The Hype-Heavy Caviar Restaurant Exposed For Serving Cheap Toast
Caviar is one of those foods that seems impossibly chic and luxurious to the average person. In popular culture, caviar typically denotes extreme wealth and decadence, conjuring images of an elegant lady reposed on a chaise lounge sipping champagne while domestic staff bustles around her. Like most stereotypes, there is a kernel of truth to this perception of your basic caviar connoisseur. As far as snacks go, caviar is undoubtedly a league above standard party fares like chips and dip, especially when it comes to high-grade stuff.
Caviar is a type of roe (fish eggs) sourced from saltwater fish called sturgeon and is available in varieties such as osetra, beluga, kaluga, and sevruga. It should not be confused with other types of fish roe, which commonly accompany various sushi preparations. While the exact taste and texture depend on the variety of sturgeon that roe is taken from, the best caviar will have a firm texture and uniform egg shape while offering a combination of sweet and nutty flavors.
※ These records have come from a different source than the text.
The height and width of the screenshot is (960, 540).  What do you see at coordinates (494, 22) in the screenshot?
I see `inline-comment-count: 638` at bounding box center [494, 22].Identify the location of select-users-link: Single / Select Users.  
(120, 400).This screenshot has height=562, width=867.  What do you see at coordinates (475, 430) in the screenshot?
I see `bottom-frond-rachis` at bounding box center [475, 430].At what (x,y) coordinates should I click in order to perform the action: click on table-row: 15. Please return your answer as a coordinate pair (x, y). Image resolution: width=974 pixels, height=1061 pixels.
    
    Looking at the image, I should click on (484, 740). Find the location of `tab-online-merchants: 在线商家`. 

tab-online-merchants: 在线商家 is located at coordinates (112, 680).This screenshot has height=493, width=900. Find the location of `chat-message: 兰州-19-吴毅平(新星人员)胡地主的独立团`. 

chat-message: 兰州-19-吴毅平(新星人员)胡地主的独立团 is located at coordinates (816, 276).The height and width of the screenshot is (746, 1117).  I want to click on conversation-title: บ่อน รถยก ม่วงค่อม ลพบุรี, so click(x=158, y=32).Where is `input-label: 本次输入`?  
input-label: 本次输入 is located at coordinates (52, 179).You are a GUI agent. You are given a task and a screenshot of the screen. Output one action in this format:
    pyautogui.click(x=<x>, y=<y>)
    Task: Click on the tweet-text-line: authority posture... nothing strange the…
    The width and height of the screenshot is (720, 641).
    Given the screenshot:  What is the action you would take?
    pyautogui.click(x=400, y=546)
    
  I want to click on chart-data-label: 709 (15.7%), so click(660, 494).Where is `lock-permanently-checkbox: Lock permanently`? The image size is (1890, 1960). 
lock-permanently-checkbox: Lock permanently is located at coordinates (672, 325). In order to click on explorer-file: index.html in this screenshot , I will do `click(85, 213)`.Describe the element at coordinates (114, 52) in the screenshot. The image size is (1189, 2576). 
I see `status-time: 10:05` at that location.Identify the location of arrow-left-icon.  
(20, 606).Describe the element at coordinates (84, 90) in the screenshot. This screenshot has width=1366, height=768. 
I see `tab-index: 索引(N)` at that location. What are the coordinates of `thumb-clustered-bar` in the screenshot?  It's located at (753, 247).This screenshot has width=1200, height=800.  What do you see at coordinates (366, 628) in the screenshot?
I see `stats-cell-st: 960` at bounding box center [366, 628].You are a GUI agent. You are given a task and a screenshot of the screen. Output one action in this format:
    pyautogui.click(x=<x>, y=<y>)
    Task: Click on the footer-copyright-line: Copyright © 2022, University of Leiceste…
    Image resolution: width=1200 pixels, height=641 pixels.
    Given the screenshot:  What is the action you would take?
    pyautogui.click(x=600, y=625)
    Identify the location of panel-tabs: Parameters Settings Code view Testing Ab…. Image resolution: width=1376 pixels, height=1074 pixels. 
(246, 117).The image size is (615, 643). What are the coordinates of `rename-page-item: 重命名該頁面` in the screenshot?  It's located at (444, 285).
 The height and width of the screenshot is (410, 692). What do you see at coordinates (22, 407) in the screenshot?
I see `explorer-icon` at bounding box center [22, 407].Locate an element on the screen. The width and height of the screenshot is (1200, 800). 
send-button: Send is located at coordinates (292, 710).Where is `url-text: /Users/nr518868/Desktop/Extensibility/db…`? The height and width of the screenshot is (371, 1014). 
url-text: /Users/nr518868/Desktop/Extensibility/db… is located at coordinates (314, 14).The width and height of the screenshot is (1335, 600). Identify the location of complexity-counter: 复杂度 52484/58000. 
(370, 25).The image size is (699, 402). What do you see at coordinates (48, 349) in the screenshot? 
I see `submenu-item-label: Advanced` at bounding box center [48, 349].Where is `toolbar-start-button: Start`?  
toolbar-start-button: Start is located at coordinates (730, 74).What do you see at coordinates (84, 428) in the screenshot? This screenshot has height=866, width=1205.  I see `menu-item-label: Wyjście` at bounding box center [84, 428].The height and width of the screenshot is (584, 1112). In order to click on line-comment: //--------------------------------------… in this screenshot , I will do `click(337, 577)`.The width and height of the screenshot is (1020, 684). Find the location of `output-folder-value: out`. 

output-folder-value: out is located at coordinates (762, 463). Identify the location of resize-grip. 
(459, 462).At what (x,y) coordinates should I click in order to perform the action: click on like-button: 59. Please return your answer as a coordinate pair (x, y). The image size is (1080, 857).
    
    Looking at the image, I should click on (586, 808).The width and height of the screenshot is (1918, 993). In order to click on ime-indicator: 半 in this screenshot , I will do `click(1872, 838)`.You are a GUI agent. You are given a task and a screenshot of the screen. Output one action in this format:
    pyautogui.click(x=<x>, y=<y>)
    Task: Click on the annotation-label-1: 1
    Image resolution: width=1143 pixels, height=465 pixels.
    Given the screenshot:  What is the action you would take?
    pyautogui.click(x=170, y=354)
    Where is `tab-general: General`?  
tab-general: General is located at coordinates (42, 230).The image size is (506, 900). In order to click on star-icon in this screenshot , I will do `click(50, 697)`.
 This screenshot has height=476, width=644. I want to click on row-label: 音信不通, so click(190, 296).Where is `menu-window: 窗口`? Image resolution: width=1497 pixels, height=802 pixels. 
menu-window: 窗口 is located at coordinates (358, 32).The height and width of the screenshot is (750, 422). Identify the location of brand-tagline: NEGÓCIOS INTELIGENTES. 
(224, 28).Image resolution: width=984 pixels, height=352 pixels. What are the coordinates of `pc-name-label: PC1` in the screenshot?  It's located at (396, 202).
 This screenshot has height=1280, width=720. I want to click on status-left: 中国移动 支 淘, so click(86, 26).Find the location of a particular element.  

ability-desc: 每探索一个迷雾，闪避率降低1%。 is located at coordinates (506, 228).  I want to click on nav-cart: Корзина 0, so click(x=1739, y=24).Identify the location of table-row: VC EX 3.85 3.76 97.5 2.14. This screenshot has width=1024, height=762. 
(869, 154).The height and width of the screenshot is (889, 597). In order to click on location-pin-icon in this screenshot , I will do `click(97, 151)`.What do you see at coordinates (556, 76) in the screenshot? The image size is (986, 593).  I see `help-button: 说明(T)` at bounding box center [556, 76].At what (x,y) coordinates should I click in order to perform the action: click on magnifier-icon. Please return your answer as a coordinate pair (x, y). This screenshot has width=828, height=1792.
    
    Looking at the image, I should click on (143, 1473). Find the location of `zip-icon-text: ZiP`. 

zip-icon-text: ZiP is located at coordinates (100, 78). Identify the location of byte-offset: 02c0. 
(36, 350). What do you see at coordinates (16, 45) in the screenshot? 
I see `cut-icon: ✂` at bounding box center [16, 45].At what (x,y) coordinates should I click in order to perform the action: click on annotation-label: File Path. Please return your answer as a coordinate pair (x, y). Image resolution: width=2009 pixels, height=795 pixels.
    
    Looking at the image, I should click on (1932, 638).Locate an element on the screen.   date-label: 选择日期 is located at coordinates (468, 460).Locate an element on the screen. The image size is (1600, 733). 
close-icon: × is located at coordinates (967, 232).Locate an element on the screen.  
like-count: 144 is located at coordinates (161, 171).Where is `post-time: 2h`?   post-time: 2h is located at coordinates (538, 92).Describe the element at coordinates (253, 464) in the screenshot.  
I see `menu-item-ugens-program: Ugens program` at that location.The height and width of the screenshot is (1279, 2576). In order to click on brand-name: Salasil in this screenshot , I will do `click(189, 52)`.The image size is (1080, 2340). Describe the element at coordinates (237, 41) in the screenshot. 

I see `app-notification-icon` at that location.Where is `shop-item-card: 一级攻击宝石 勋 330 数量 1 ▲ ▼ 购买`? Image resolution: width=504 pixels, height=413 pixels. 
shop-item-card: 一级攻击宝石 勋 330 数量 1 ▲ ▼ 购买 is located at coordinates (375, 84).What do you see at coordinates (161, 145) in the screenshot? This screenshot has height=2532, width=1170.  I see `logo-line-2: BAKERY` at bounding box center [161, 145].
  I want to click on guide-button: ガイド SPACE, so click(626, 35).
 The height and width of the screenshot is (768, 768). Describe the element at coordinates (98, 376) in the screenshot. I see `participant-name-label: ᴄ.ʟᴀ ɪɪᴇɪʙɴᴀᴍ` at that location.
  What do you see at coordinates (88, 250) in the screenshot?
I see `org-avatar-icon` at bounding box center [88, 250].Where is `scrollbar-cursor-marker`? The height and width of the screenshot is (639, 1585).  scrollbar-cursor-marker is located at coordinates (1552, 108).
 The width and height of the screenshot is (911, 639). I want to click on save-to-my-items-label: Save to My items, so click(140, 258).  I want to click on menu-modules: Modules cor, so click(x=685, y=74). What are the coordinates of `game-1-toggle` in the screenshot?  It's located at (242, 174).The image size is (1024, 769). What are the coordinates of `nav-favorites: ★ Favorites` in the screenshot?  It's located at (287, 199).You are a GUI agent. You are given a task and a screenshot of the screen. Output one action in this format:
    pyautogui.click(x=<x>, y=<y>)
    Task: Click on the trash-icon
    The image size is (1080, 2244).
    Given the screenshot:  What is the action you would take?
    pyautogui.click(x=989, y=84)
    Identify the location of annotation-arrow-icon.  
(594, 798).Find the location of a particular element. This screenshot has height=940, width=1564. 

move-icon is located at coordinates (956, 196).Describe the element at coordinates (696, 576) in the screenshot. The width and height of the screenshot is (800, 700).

In terms of cost, prepare your pocketbook, as rare varieties of caviar can cost as much as $249 per ounce. Given the high price, it's understandable that a lackluster experience at a world-famous caviar restaurant would cause much frustration.
Hell hath no fury like a woman scorned (by Wonder Bread toast)
First opening in Paris in 1927, Caviar Kaspia is a world-renowned dining establishment that made its way to New York City in 2022. As you might imagine, the restaurant focuses exclusively on caviar preparations, including caviar-laden twice-baked potatoes, caviar pasta, and other opulent dishes. The original Paris location was a significant draw for celebrities like Jay-Z and Rihanna, and the Upper East Side spot is expected to have the same air of exclusivity.
However, one person's experience was anything but impressive according to a video uploaded to TikTok. The diner quickly labels the establishment "a joke," thanks to the presumed Wonder Bread toast that accompanied one of the early courses. As for the ensuing accouterment spread, a few sad blinis (a type of small pancake made with yeast dough) surrounding a ramekin of gelatinous white goo inspires the diner to claim she could have done better at Walmart. The patron also proclaims that Caviar Kaspia's royal osetra was the worst she's ever had, certainly not worth the whopping $1,500 tab for the meal. While it appears this diner is quite knowledgeable about caviar, how can a less-experienced person determine quality?
Caviar: the good, the bad, and the fishy
Daniel Boulud is a French chef notable for his many amazing dining establishments that span the globe. Chef Boulud is also well-known for developing the Three Ts caviar grading system alongside Rod Mitchell, head of a notable caviar supplier in the Northeastern area of the U.S. According to the grading system, taste, texture, and tone are of paramount importance when enjoying caviar.
When it comes to taste, great caviar will be completely free of brininess and bitterness. The best textures are firm and fully intact, as each egg should be distinguishable when it comes to mouthfeel. As for tone, this aspect refers to color, as eggs should appear shiny and vibrant. And like other types of fish and seafood, fresh caviar will not have a fishy flavor or aroma. These characteristics indicate that the caviar is not fresh, which will greatly degrade the dining experience. Once you understand the difference between good and bad caviar, you can confidently enjoy this fancy dish.